Anna Della Subin

Here Not After (excerpt)

Who gets to have an afterlife? Who does not? Who decides?

A passport can let you in or keep you out. I learned recently that mummies carried them: it was a small, square papyrus, folded up in the linen wrappings and tucked above the head or at the feet. It had to be easily accessible, so that when the dead arrived at the border of the underworld, they could swiftly present it to the gatekeepers. The passports were known as “letters for breathing,” for they resuscitated life for those, from the elite classes, who could afford it. The papers assured the otherworldly authorities that the bearer was worthy of being let in. The ancient Egyptian Book of Traversing Eternity described the act of migration to the hereafter, a place that was said to lie in the West.

May you travel downstream to Busiris,
And sail upstream to Ta-wer.
You will moor at the banks of Anedjti.
You will perch upon the branches of the lalob trees.
You will take up the oar outside the mansion of gold.
Welcome, says the collector of documents, in the act of clearing your way.
The letter of breathing from Thoth is your protection.
You cannot be turned back.

The third-century text the Visio Pauli tells of how Saint Paul travelled to the next life for a visit. In heaven, he discovers that the Sun and Moon themselves had complained to God that human sin was filling the air with pollution. He learns that the Earth and the Sea had asked God for permission to exterminate humankind. But God replied—patientia mea sustinet eos: “my patience puts up with them.”

By the 5th century, heaven had become a construction site, under continuous redevelopment. According to the Gospel of Matthew, Christ had said, Lay up for yourselves treasures in heaven, where neither moth nor rust will destroy them. It was thought that one could build physical mansions in the hereafter, using down-payments of daily, charitable acts. Each donation would set down bricks made of gold. The wealthy would claim the best real estate, villas built beside meadows and sulfuric rivers, near the abodes of celebrity saints. Pope Gregory I told the story of how, when a man visited heaven in a dream, he noticed that the construction happening on a certain shoemaker’s house was only being done on Saturdays. It turned out that he only gave donations to the poor on Saturdays, on his weekly visit to the shrine of St. Peter, and so that was the only day they would go to work for him.

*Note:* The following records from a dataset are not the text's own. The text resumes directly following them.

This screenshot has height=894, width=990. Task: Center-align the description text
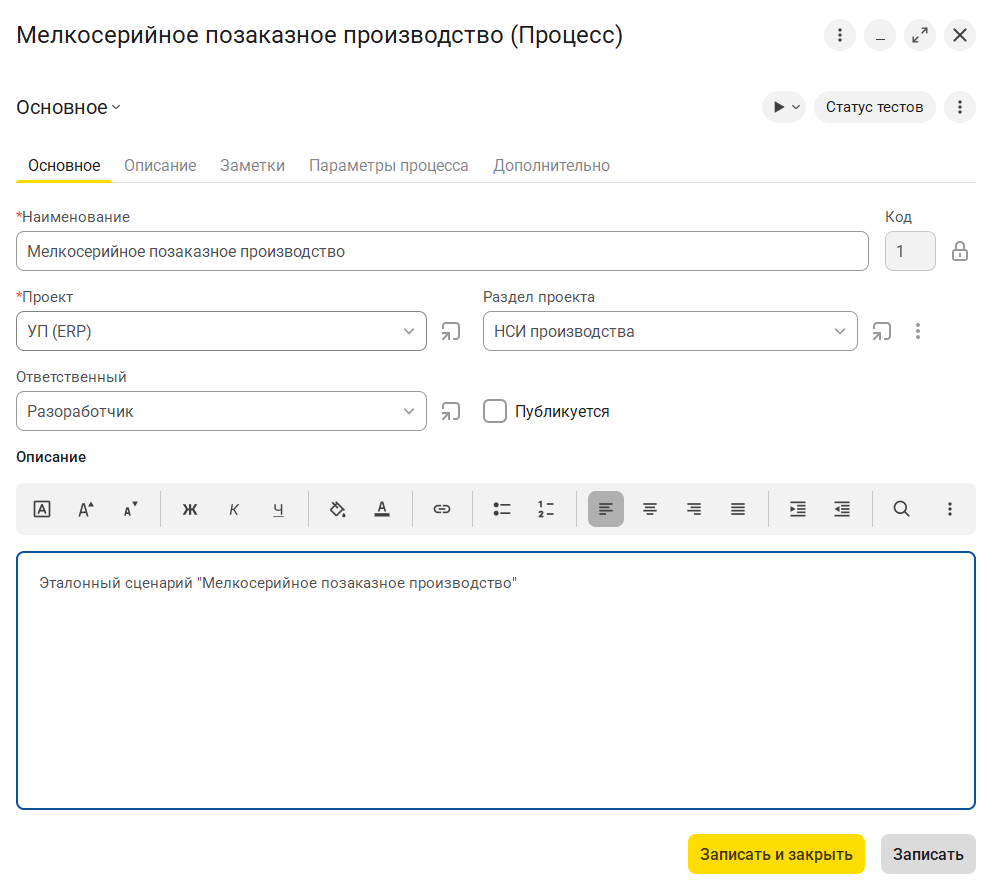tap(650, 509)
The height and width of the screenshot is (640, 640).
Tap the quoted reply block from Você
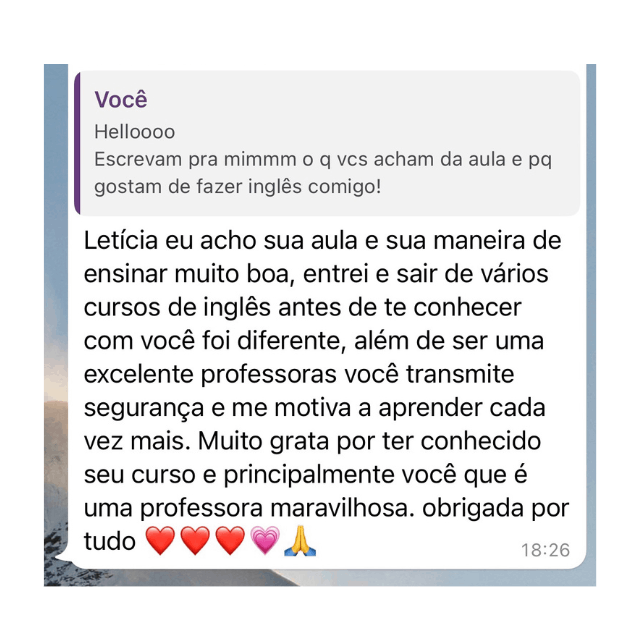pos(327,143)
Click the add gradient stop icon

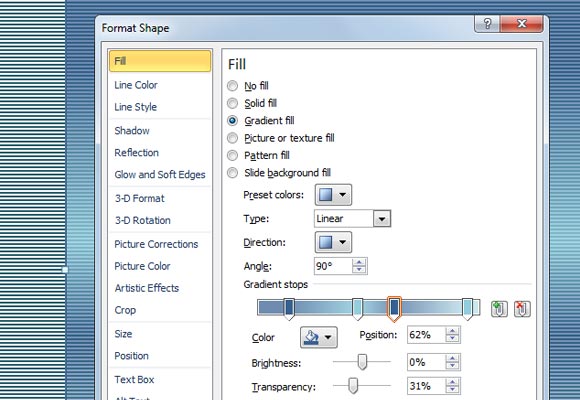click(499, 309)
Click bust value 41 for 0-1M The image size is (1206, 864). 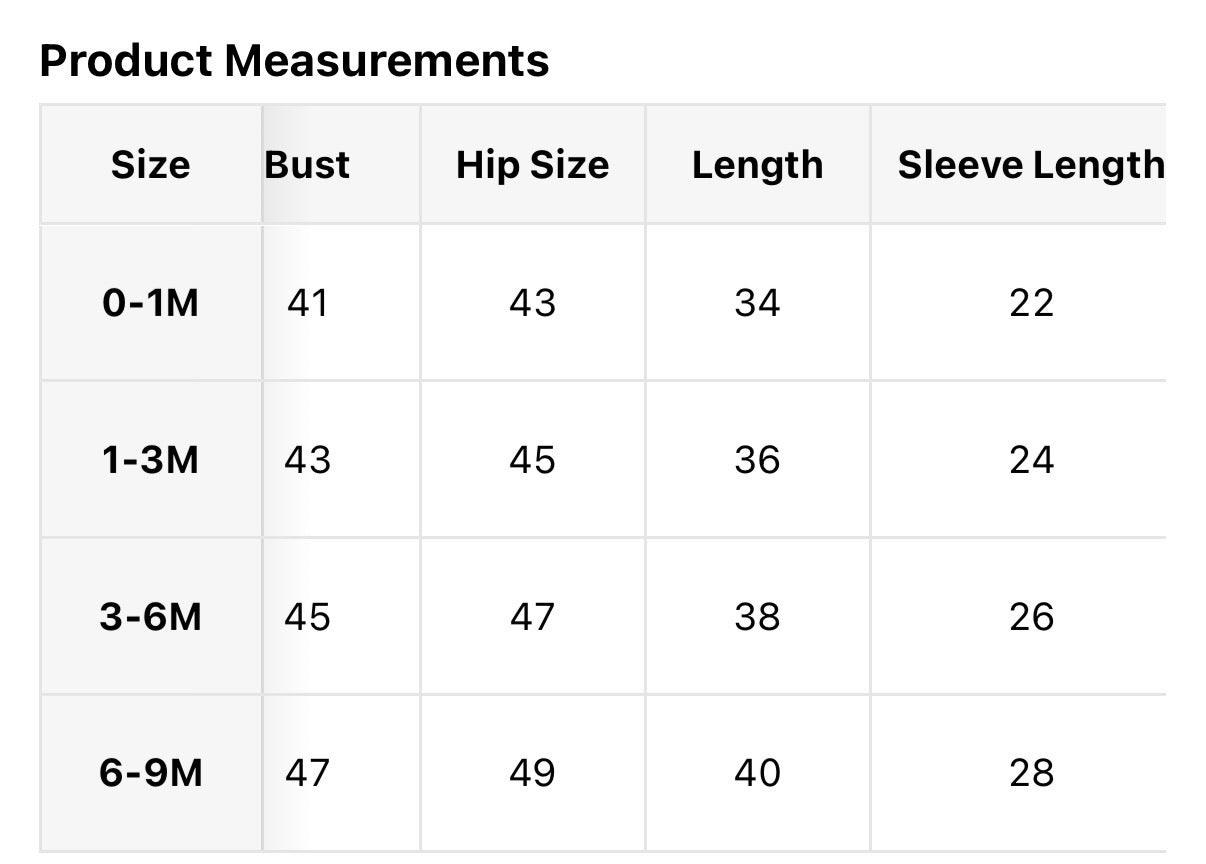tap(307, 303)
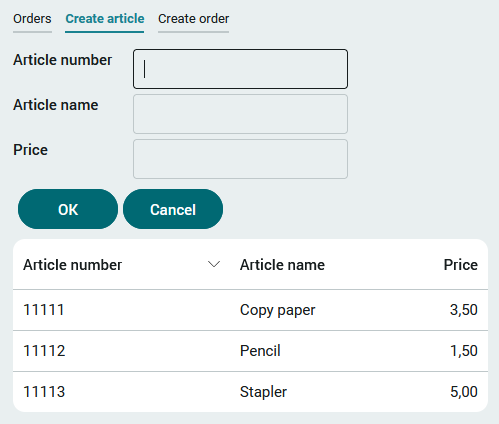Screen dimensions: 499x424
Task: Click the Cancel button
Action: 173,209
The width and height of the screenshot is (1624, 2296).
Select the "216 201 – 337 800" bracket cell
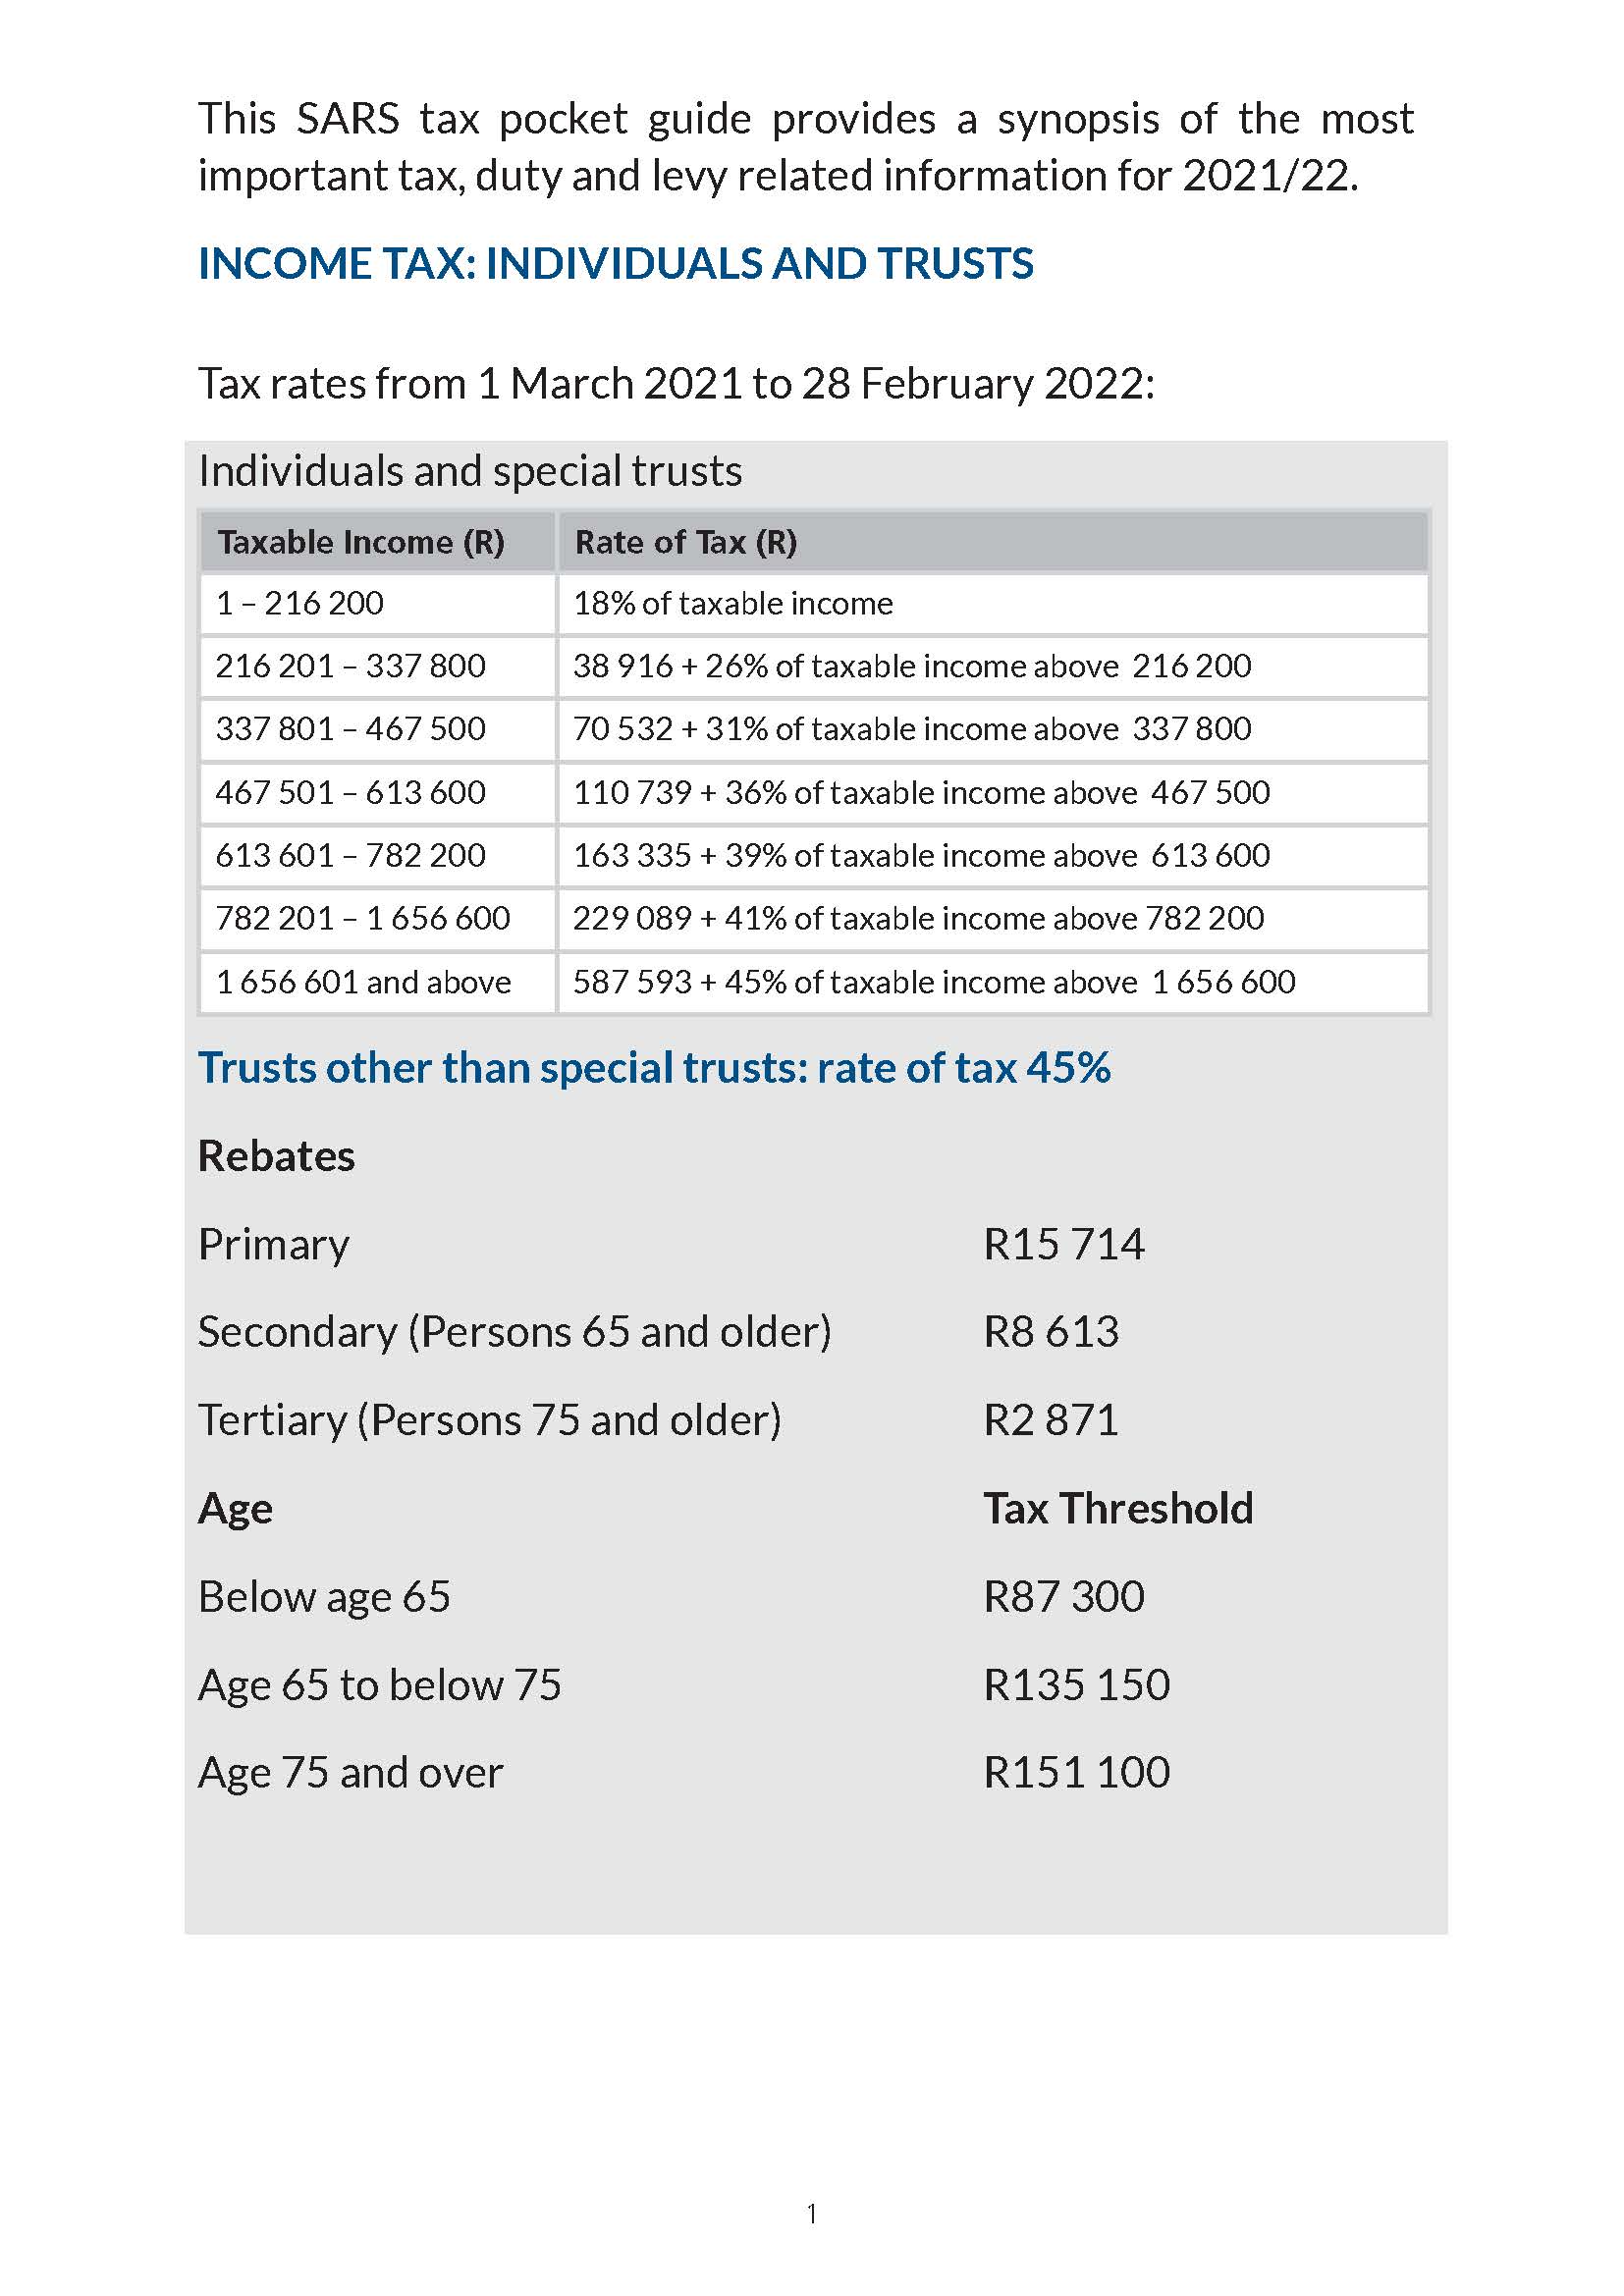pyautogui.click(x=350, y=666)

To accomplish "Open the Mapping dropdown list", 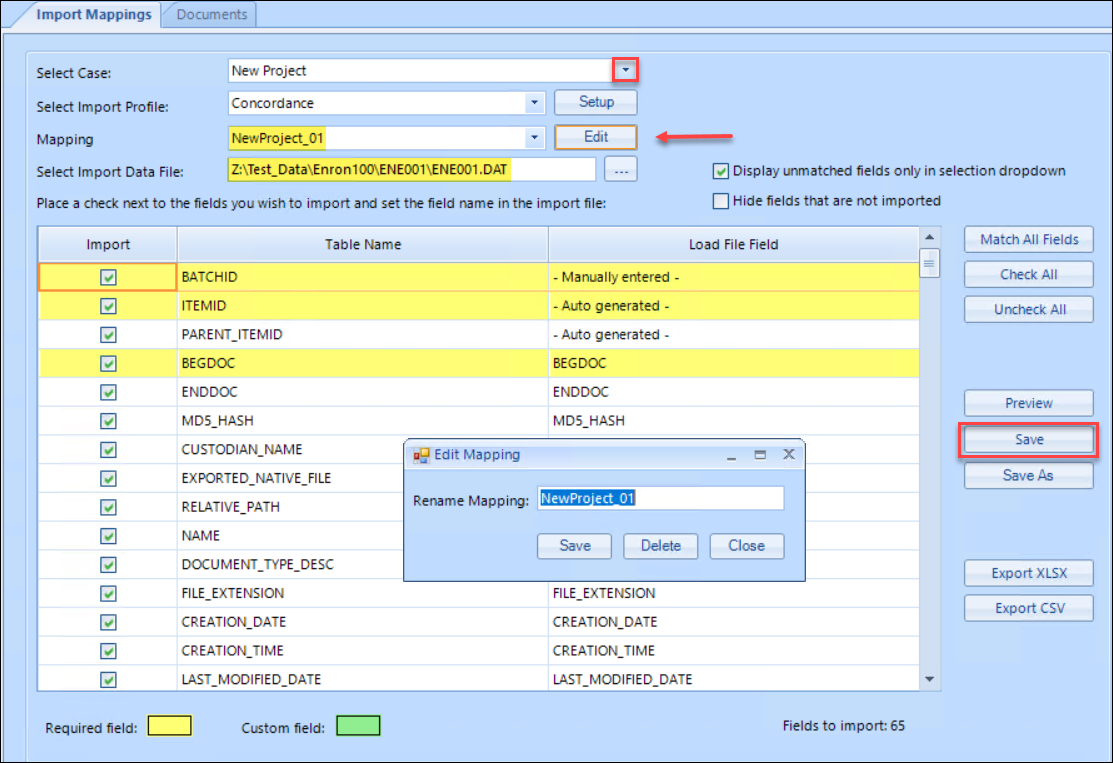I will click(x=534, y=136).
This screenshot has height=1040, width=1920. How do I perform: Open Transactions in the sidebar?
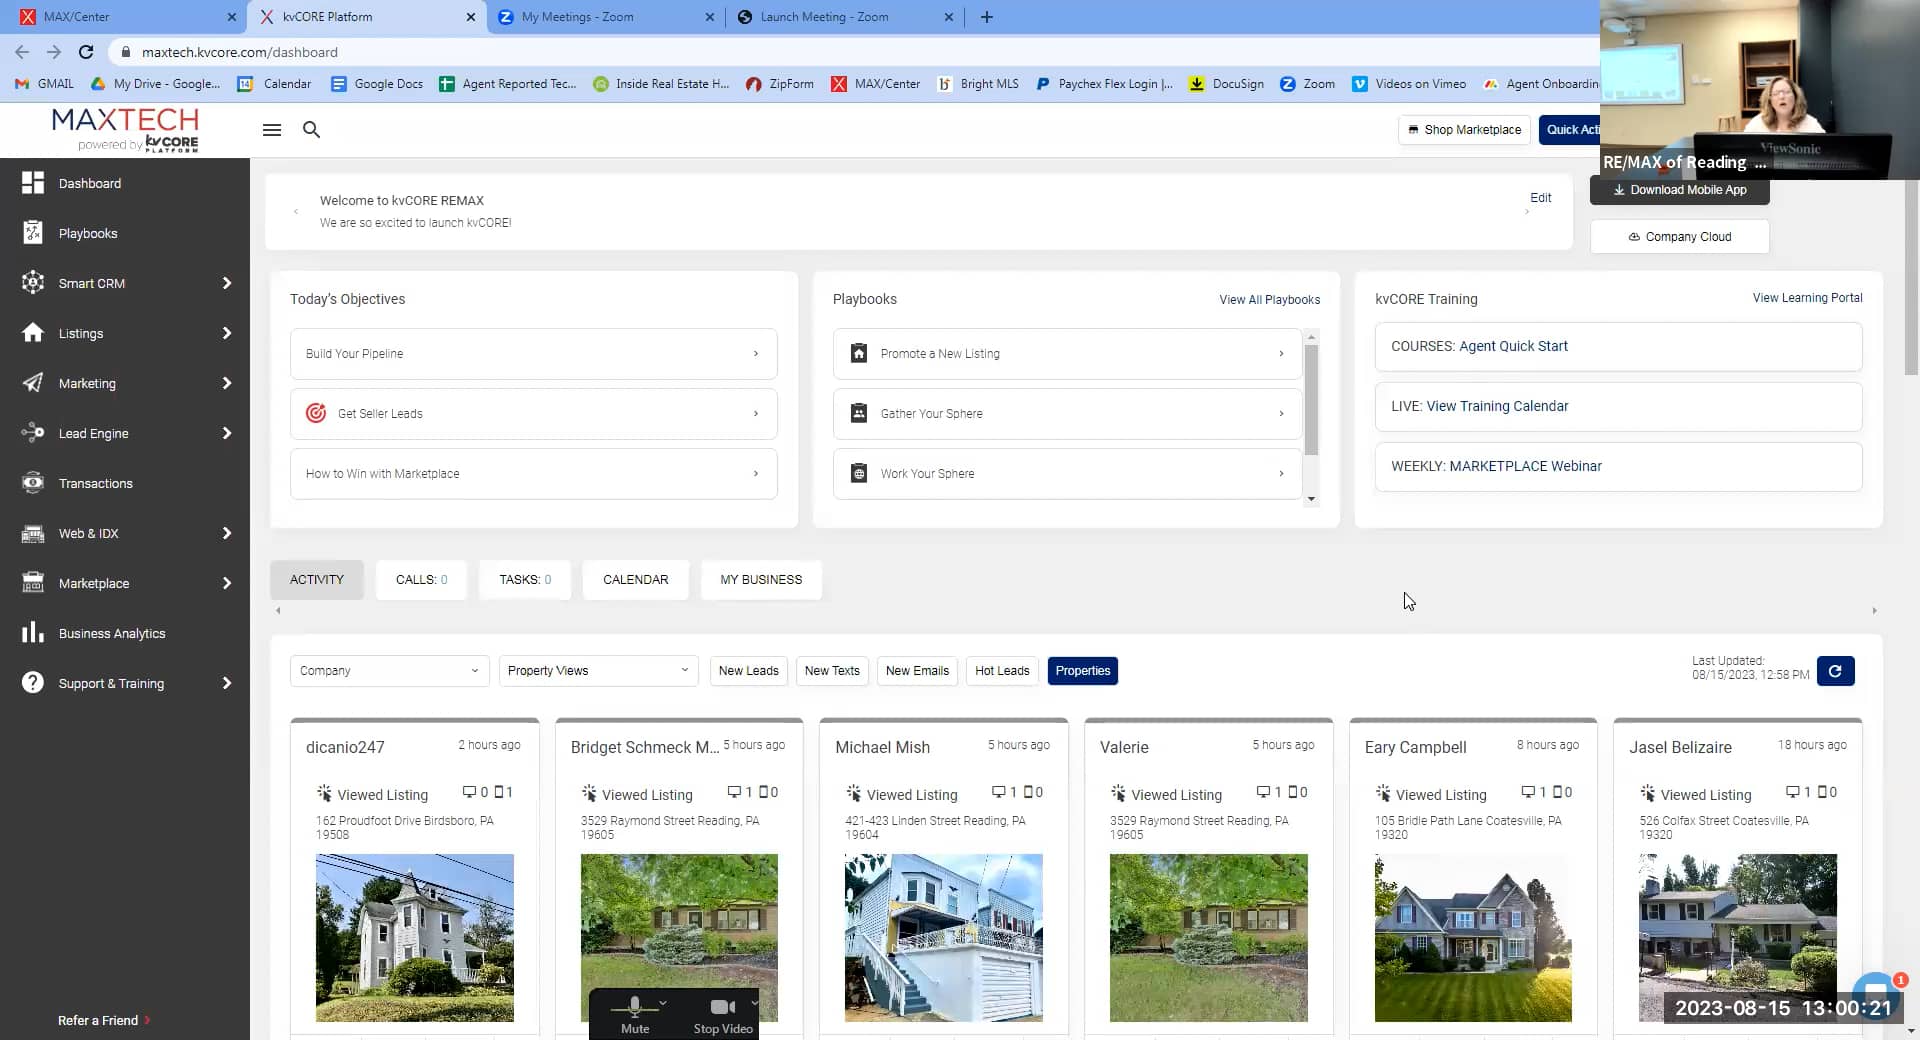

The afterlife is like a trade deal, Saint Augustine told his North African congregation. Many of his listeners were merchants, adept at shipping vast cargos of olive oil and grain across the sea. Giving alms was the same kind of long-distance transaction, Augustine urged. The poor were like dockhands, ready to load riches aboard for a faraway port, and profits were certain to be obtained.


In 1867, just as the clouds of gunpowder were settling over the defeated American South, a clergyman in Nashville named Buckner H. Payne wrote a pamphlet that circulated widely. It argued that there were only two races of man, white and black, and that Adam had been the father of the white race alone. Only the white race was created in God’s image, it argued; only whites were granted souls and access to the afterlife. What was his proof? The clergyman argued that he had participated in the unwrapping of numerous ancient Egyptian mummies—an occasional pastime of wealthy Victorians—and all of them underneath, it was revealed, had pale skin. It was evidence, Payne surmised, that since mankind’s beginnings, only the white race had been bound for the afterlife, a view he did not invent but that was common in the Confederacy. The Flood, he argued, had been divine punishment for the mixing of races—God’s first act of ethnic cleansing. Buckner Payne, at the age of eighty-four, was buried in a box without screws.

Who gets to have an afterlife? Who does not? Who decides?

Heaven is a ruse of oppression, Malcolm X argued in 1963. The belief that the remedy to the world lies in a future life was designed to dull our anger right now. The man who would want to go to heaven, he argued, must have a brain as white as snow. The theologian James Cone argued that we need a radical reinterpretation of the hereafter. “Heaven cannot mean accepting injustice of the present because know we have a home over yonder. Home is where we have been placed now, and to believe in heaven is to refuse to accept hell on earth.”